The Right Wing Rises in Latin America
Briefly

The Right Wing Rises in Latin America
"On December 14th, the ultraconservative politician José Antonio Kast won a runoff election to become Chile's next President. With his victory, the growing club of right-wing leaders in Latin America acquired a new member. Viktor Orbán, the Hungarian autocrat, sent Kast effusive congratulations. So did Elon Musk, who has fought a running battle with left-wing politicians in the region. President Donald Trump took credit for his win, adding, "I hear he's a very good person.""
"But, for observers of a historical bent, the outcome of the election presents an uncomfortable irony. Kast's father, a German émigré, was a former Nazi officer, which means that the country that once gave refuge to the war criminal Walther Rauff—who oversaw mobile gas vans that killed roughly a hundred thousand Jews in the Second World War—has elected the son of another Nazi as President."
"The news from Latin America has been dominated by Trump's efforts to impose his version of the Monroe Doctrine-an ethos of blatant interventionism that includes endorsing electoral candidates, then crying fraud if they underperform; imposing his will through sanctions and punitive tariffs; and deploying the U.S. Navy off the Venezuelan coast to threaten President Nicolás Maduro's regime."

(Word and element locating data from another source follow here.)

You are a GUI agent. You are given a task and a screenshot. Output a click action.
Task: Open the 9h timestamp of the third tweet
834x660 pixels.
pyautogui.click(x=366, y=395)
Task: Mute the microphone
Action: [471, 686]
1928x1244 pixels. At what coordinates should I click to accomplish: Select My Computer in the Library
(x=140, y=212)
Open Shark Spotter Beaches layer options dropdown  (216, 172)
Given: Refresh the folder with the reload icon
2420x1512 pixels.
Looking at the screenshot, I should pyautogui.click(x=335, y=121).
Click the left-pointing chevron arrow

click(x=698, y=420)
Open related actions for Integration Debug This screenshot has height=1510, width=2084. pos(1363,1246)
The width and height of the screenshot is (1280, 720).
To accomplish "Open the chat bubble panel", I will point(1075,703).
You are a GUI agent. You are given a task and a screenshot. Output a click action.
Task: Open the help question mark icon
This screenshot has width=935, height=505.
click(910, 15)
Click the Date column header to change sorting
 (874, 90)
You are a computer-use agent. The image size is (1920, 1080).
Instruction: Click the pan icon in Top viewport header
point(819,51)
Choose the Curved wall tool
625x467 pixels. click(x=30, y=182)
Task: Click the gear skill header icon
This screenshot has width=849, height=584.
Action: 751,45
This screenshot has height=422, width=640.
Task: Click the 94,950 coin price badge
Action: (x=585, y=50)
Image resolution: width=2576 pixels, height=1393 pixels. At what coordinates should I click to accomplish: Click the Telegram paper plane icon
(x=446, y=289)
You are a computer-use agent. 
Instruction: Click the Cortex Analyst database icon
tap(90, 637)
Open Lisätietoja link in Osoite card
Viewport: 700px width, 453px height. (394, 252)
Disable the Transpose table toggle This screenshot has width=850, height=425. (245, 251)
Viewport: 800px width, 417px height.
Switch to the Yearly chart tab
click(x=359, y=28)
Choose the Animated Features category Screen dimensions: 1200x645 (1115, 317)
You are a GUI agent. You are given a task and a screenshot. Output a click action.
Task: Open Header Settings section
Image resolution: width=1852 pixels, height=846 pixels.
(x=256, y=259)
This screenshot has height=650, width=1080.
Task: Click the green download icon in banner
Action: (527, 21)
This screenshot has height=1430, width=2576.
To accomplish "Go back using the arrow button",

On December 14, José Antonio Kast won Chile's presidential runoff, representing an ultraconservative turn and adding Chile to a growing group of right-wing Latin American leaders. International praise arrived from Viktor Orbán, Elon Musk, and Donald Trump. The regional context included aggressive U.S. interventionism characterized by candidate endorsements, sanctions, punitive tariffs, and naval pressure toward Venezuela. Chilean political figures responded with conciliatory acknowledgments from Kast's opponent Jeanette Jara and incumbent Gabriel Boric. The election revived controversial historical questions because Kast's father was a German émigré and a former Nazi officer, raising concerns about far-right legacies and historical memory.